» REQUIREMENT
Collect all lines from the records below that include the word "computer".

────────────────

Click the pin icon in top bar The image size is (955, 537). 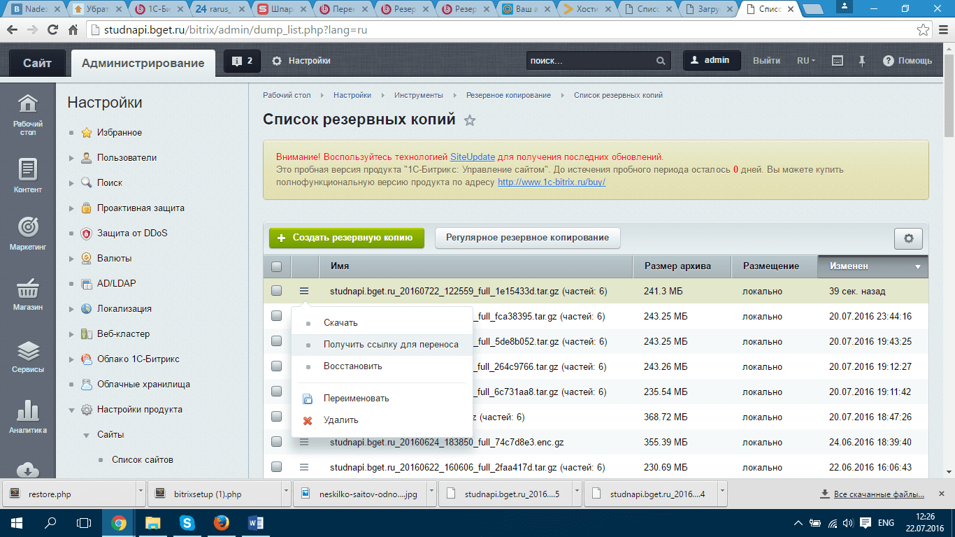(862, 61)
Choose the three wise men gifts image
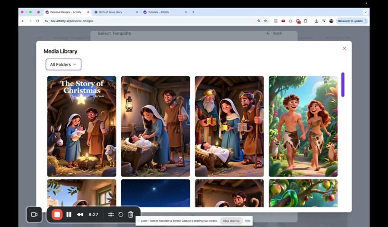Screen dimensions: 388x227 pos(229,126)
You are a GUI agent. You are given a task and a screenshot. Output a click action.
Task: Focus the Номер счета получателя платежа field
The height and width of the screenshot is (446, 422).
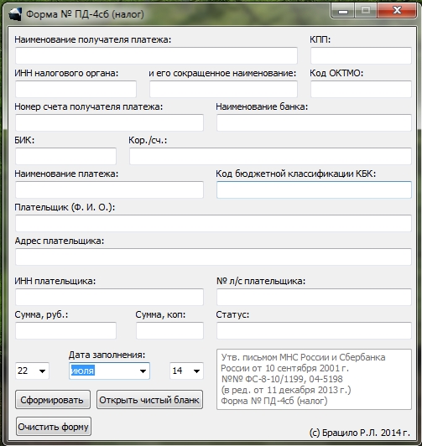(109, 122)
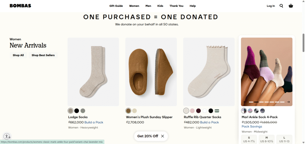305x144 pixels.
Task: Open the Women menu
Action: coord(134,6)
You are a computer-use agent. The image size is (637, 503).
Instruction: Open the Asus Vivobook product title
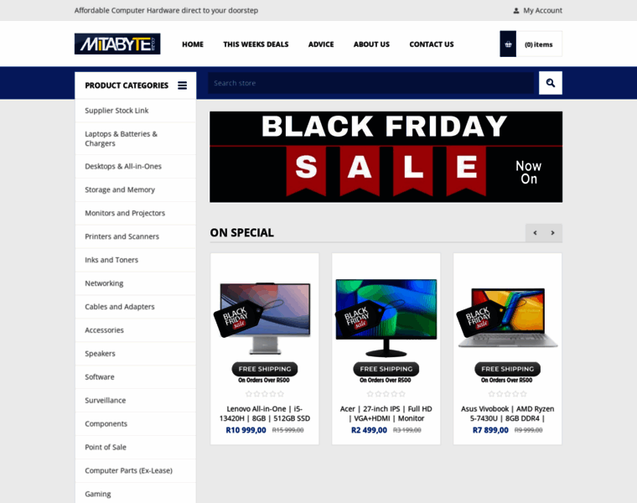(507, 413)
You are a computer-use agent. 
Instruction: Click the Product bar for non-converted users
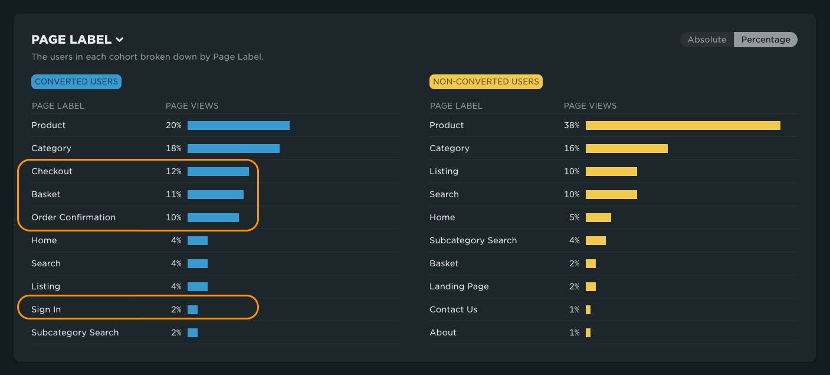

────────────────

» SOLUTION TO THE EXERCISE
You are a computer-use agent. The image size is (637, 503).
You are a computer-use agent. 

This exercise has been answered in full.